Exercise text:
□ □ □

To reduce costs, our financial customer needed to migrate all their business and banking data from Teradata to Hadoop. But the data to be migrated was extremely sensitive and essential for daily business activities, which meant the migration needed to be highly secure with no downtime. To add to the complexity, the data came from multiple banking sectors such as financial data, loans, credit cards, and consumer banking, each with its unique migration challenges. Our customer needed a technology partner that could handle these challenges and complete the data migration in just 18 months.
Beyondsoft was chosen to plan and implement the migration from Teradata to Hadoop. Initially, our customer had estimated the scope of the migration to be 2,000 tables with 2,800 objects. However, once Beyondsoft initiated the work, we found they had inadvertently miscalculated and that there were actually 6,000 objects, making the 18-month project timeline even more challenging.
Additionally, because the migration source and destination were very different, to avoid data and functionality issues, Beyondsoft needed to redefine the data architecture. By redesigning the architecture to accommodate the destination format, Beyondsoft achieved performance improvements and complied with end-user requirements.

□ □ □

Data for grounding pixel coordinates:
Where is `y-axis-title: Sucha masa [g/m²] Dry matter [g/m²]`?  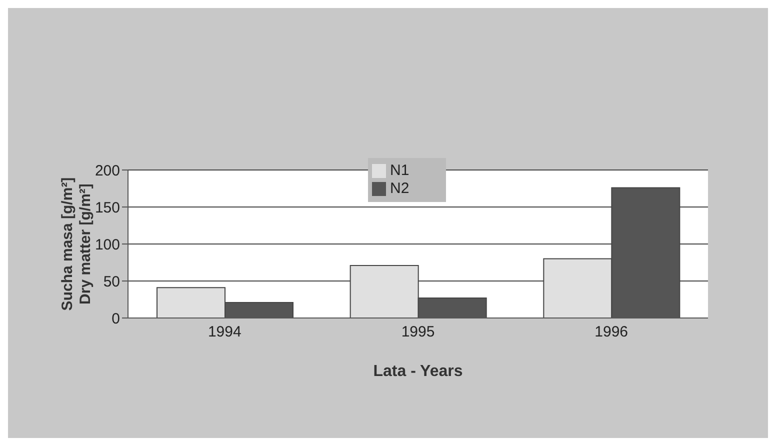 y-axis-title: Sucha masa [g/m²] Dry matter [g/m²] is located at coordinates (76, 244).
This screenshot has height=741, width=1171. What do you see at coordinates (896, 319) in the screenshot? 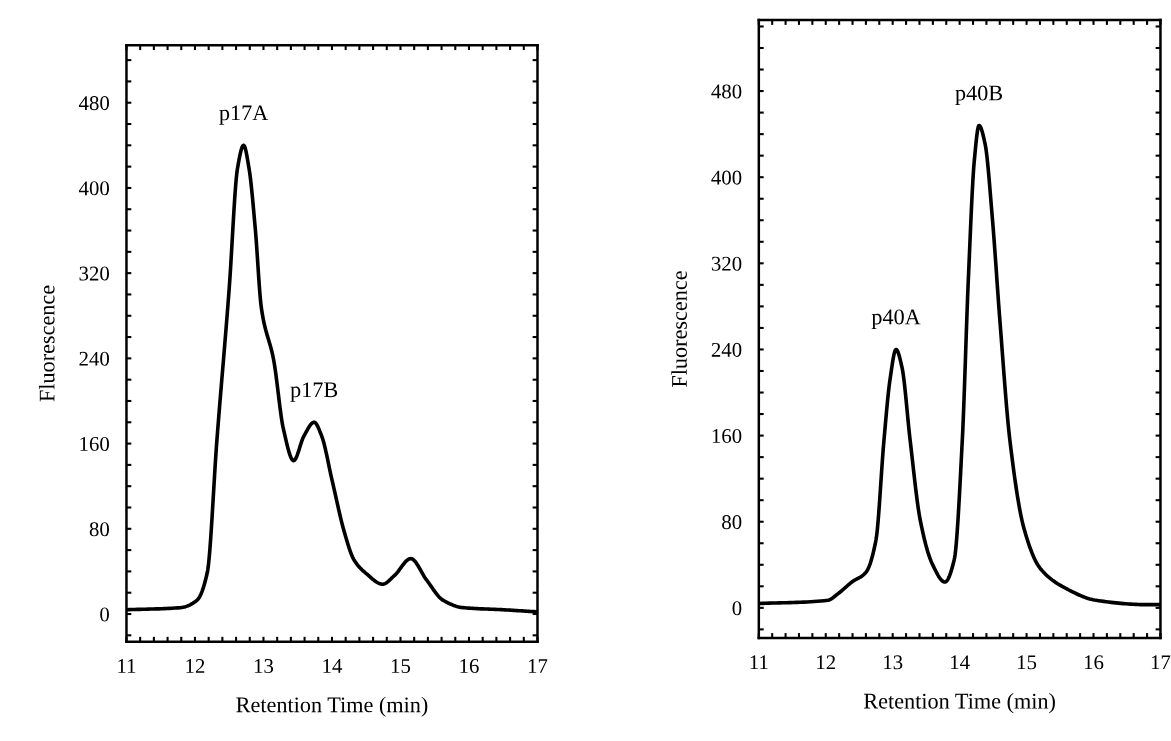
I see `annotation: p40A` at bounding box center [896, 319].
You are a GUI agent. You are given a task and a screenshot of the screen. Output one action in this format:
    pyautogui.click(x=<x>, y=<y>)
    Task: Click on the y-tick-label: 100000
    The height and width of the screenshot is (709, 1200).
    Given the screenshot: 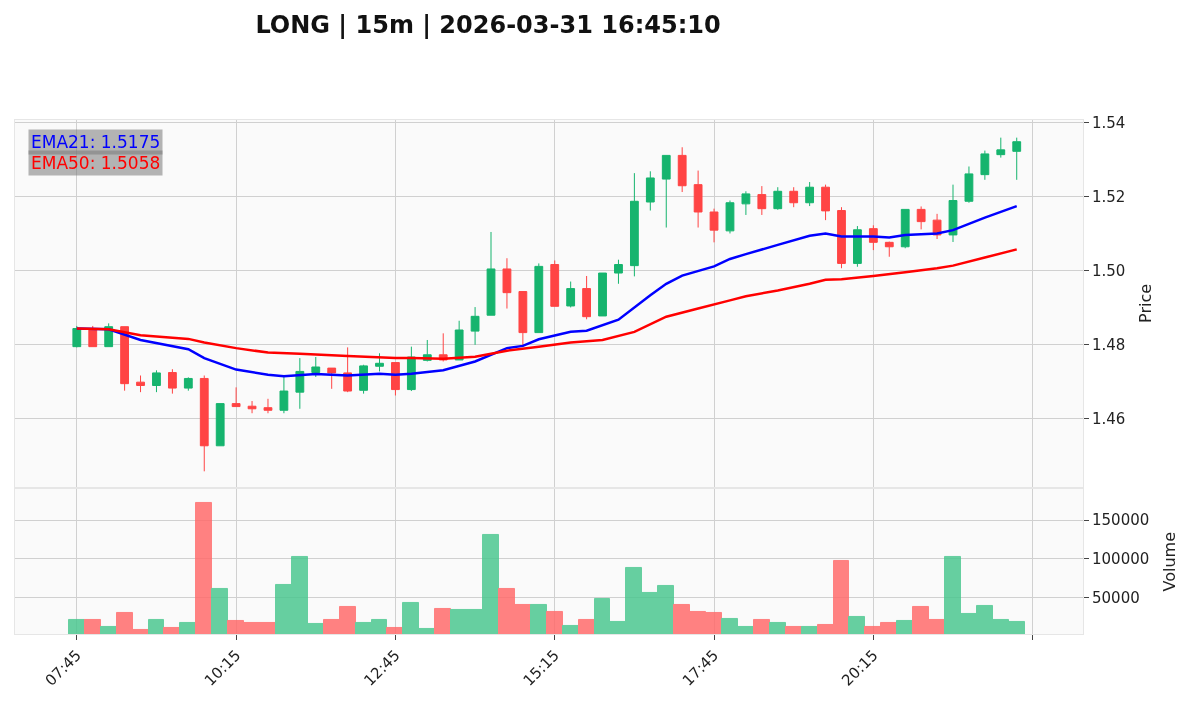 What is the action you would take?
    pyautogui.click(x=1121, y=560)
    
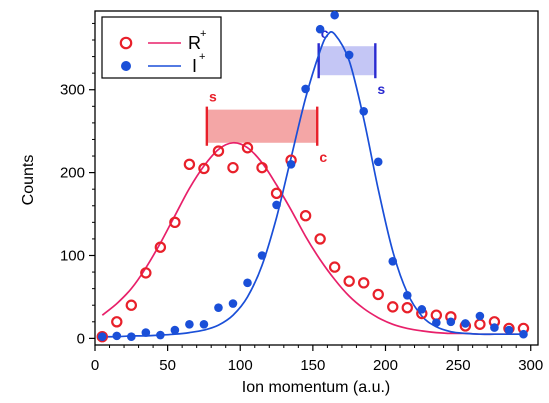 This screenshot has width=549, height=403. What do you see at coordinates (530, 366) in the screenshot?
I see `x-tick-label-6: 300` at bounding box center [530, 366].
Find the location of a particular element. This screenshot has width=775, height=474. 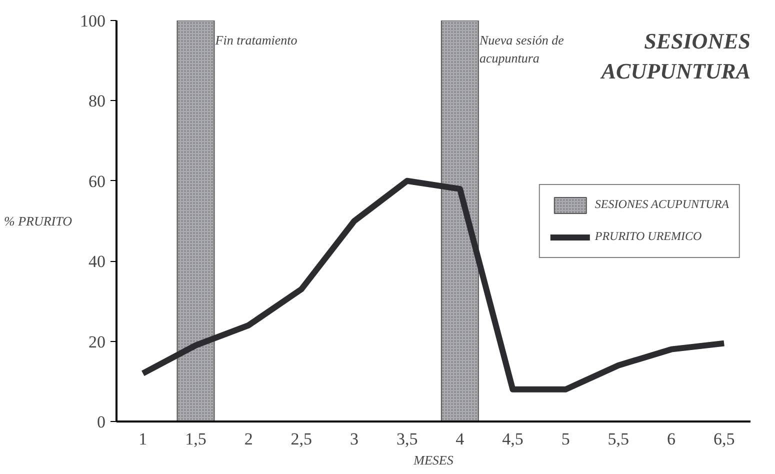

x-tick-label: 1 is located at coordinates (143, 439).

□ □ □

Exercise instructions:
1) Render this sentence from the Teradata-to-Hadoop migration text in Spanish: "Beyondsoft was chosen to plan and implement the migration from Teradata to Hadoop."
2) According to the Teradata-to-Hadoop migration text, how many objects did the migration actually involve?
3) Extend the Teradata-to-Hadoop migration text, starting after its final sentence.

Responses in order:
1) Beyondsoft fue elegida para planificar e implementar la migración de Teradata a Hadoop.

2) 6,000 objects.

3)
Furthermore, to avoid disrupting any services that were dependent upon the data, Beyondsoft worked with the customer to create a prioritization plan for the migration, starting with the most frequently used data first and ending with infrequently used data. Throughout the project, Beyondsoft ensured that more than 100 user entities who required data did not see any downtime, even when occasional issues were encountered.
The redesigned Hadoop architecture
The data migration was a resounding success, delivering the following benefits to our customer:
- Migration from Teradata to Hadoop with no downtime.
- On-time project completion.
- Reduced data costs by 80%.
- Achieved a 30% performance improvement.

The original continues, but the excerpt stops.